I don't give him time to reach for them himself.

My hand is in his pants pocket, grabbing his keys and pulling them out.

"Bye, love y-love, I'll see you when I get back." I stutter to cover my slip up, cutting myself off immediately before I can say, "love you", even though I've never called Nikki "love" before.

He doesn't notice it.

"See you when you get back." He mumbles once he's laying back down.

I slip my kitten heels on and head out.

"I love you" was one of the biggest Elephants in the room between Nikki and I.

We should have said it and we knew that, but we just didn't say it.

At first I was waiting for him to say it, then he never did...so I just decided it was something we wouldn't do.

Love's an action instead of an emotion, anyway, so I didn't think it was a big deal that neither of us had heard it from the other because we showed each other we loved each other in other ways...until we didn't anymore...and started keeping score, measuring who was winning by who was hurting who more, instead of trying to be better to each other.

I had to face that ugly reality when we were both screaming "I hate you" with Fred and Doc trying to break up one of our argument-turned-near-fist fights backstage at the last North American show of "Girls, Girls, Girls."

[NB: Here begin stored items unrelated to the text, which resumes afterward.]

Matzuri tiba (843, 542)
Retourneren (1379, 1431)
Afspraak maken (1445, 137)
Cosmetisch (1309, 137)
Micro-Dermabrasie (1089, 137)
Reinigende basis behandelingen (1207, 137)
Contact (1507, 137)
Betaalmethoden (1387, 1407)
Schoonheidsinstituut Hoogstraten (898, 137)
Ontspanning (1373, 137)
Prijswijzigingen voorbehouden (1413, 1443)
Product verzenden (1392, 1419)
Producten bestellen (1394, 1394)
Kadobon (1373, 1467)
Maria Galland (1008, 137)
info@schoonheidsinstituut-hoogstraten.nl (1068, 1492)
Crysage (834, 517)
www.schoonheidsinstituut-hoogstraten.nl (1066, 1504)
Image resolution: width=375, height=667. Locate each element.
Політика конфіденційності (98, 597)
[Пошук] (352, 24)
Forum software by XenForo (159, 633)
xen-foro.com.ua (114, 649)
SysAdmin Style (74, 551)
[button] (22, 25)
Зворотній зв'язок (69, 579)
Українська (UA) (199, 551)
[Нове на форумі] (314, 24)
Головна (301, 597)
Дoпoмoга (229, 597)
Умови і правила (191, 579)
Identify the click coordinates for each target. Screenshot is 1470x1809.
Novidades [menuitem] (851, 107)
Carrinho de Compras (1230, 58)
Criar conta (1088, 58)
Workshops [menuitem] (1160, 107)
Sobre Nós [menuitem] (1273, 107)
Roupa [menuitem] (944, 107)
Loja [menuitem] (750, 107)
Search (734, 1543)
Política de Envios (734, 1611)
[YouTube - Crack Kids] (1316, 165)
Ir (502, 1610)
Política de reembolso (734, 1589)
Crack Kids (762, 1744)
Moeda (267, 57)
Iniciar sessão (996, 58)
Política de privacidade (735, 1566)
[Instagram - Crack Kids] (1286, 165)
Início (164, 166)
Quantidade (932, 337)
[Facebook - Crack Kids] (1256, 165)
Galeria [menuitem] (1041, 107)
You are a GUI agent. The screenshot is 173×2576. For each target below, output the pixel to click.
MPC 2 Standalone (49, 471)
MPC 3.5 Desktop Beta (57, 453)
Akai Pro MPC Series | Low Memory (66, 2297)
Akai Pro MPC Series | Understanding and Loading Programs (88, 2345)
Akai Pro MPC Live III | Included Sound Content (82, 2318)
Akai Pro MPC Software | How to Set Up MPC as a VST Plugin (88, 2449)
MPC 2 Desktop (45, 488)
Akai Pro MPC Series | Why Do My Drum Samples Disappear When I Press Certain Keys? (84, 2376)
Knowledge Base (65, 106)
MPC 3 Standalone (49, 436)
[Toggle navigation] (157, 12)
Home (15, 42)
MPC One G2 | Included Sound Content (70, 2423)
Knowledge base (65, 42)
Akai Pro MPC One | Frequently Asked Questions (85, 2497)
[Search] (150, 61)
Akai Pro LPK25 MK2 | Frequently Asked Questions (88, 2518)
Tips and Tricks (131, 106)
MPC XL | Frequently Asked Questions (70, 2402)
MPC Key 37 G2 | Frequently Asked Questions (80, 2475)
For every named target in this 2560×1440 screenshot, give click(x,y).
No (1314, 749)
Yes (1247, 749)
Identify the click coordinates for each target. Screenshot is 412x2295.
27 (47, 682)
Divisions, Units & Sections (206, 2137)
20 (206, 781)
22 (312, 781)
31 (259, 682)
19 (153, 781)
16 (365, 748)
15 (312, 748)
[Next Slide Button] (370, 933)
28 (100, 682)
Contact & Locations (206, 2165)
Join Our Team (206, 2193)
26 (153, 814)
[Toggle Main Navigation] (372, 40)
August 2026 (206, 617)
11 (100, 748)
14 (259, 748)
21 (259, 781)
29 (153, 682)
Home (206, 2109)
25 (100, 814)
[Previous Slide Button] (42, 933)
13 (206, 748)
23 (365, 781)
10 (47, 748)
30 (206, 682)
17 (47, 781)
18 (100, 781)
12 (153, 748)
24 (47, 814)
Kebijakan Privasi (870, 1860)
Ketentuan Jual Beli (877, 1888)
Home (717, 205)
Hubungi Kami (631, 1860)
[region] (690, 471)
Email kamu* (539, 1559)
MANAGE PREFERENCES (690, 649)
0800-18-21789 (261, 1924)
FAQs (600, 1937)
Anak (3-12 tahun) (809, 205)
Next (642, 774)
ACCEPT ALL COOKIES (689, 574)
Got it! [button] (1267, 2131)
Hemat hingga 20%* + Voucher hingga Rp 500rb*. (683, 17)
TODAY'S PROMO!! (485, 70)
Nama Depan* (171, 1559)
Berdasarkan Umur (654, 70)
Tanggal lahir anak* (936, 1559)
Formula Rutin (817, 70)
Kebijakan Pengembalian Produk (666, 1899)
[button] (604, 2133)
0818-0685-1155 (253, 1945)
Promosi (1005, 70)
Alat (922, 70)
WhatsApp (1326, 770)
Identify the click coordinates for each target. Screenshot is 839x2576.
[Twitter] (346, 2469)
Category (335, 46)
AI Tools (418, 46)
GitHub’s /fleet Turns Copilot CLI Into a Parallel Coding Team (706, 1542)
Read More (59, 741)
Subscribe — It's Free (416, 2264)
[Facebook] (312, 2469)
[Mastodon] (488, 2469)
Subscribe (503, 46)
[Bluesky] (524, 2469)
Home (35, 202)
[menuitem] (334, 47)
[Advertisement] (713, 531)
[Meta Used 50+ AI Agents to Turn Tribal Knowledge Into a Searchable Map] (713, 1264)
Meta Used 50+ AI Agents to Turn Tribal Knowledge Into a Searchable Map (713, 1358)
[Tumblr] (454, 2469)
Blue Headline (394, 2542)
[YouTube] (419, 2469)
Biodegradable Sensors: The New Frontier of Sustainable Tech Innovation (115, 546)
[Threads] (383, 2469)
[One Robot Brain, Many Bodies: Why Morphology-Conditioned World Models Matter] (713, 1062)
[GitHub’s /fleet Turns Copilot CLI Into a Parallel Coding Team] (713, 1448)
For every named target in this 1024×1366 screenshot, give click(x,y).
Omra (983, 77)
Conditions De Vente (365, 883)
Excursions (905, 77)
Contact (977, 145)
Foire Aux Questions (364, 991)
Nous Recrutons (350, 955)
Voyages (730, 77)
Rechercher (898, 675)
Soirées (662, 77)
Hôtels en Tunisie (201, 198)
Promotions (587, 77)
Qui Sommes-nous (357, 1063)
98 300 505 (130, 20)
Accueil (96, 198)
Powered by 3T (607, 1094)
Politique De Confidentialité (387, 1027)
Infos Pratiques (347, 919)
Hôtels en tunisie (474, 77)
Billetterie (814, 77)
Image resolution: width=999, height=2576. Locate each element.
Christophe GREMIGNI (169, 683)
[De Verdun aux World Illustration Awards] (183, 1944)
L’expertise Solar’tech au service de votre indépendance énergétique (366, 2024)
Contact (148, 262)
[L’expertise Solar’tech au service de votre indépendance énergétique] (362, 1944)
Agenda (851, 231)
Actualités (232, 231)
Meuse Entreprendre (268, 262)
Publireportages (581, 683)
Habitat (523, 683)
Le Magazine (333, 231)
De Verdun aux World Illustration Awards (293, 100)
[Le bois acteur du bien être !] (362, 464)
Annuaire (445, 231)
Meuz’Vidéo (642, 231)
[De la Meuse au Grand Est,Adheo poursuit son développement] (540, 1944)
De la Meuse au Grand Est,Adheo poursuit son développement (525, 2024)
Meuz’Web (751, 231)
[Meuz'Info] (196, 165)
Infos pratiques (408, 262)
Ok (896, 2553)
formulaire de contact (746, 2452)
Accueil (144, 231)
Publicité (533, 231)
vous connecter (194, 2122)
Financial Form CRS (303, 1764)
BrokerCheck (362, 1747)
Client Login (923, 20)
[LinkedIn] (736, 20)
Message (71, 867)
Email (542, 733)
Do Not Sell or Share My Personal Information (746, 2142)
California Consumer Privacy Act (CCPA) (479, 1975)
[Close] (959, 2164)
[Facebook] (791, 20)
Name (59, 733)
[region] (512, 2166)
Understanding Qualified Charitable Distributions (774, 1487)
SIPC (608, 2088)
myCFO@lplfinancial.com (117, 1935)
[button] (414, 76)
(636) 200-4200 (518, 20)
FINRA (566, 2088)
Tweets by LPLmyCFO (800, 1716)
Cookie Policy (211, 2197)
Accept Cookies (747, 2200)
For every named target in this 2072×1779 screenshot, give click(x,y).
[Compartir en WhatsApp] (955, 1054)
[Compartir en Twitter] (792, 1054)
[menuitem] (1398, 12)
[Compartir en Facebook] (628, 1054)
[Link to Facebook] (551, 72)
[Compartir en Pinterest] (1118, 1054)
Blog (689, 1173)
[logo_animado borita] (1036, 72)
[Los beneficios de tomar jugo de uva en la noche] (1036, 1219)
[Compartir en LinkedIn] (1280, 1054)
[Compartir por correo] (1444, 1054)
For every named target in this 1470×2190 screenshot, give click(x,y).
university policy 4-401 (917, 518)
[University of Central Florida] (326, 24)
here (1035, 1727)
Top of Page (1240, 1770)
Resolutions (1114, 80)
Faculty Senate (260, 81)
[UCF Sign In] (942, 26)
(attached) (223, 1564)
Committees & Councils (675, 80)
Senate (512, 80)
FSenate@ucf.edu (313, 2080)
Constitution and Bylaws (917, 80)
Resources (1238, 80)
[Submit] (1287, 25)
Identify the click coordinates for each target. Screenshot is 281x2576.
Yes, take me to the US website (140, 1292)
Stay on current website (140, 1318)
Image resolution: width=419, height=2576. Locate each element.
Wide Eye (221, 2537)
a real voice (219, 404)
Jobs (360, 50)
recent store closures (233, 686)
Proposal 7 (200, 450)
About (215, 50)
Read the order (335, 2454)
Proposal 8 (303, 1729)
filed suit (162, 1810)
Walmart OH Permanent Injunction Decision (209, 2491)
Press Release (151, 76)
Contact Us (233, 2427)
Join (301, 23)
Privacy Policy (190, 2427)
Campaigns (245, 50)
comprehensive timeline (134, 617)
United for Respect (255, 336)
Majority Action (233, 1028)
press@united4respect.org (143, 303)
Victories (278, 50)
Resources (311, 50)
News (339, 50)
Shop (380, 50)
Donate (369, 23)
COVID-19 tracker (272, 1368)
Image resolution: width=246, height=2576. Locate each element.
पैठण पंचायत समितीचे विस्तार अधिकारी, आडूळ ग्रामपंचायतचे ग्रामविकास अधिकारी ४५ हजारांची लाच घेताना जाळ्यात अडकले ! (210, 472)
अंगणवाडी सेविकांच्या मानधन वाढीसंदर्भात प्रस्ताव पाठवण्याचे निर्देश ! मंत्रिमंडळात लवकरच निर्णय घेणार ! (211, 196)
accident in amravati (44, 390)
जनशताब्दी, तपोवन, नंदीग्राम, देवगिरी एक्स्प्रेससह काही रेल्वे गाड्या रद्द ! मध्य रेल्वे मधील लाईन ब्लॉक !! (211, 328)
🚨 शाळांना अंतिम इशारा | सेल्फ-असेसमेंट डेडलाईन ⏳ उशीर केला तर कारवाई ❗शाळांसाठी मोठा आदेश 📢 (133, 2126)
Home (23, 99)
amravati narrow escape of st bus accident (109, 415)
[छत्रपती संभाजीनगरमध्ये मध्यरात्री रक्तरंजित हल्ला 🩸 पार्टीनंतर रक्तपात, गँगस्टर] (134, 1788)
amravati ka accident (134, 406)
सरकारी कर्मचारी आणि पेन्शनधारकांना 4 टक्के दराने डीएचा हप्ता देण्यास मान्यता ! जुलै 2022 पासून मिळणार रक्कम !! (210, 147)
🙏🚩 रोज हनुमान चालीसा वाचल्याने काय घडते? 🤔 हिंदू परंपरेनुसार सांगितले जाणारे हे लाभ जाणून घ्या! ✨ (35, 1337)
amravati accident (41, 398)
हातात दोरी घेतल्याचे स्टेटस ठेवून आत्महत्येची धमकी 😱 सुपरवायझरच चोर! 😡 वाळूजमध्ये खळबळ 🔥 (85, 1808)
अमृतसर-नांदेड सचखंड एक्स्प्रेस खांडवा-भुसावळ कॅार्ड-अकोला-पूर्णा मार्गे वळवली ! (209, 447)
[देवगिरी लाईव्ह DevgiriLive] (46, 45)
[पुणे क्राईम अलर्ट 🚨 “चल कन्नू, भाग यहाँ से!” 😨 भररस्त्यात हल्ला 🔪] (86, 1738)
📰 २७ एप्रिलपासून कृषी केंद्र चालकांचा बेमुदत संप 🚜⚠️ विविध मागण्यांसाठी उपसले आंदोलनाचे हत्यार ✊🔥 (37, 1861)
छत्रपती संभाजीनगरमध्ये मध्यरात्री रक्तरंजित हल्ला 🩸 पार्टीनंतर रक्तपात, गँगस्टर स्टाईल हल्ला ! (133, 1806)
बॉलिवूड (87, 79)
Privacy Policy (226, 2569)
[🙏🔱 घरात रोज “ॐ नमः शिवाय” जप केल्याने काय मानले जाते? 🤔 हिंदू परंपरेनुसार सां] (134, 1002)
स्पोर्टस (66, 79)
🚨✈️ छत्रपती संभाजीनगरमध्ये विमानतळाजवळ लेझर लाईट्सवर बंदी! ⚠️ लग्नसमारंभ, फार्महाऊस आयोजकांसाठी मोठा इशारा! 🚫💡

That was the night I got pregnant with my first son, Monroe, and the man barking about how much he hated me, isn't the father.

It's safe to say I won.

My heels click down the concrete stairs of the church as I walk to Nikki's black corvette after service is over, furrowing my brows the closer I get, seeing a white slip of paper tucked under the windshield wiper.

I pluck the paper off and see it's a ticket for $350.00 with "BROKEN TAIL LIGHT" marked on it.

"My tail light isn't broken." I argue to myself, stepping around the back.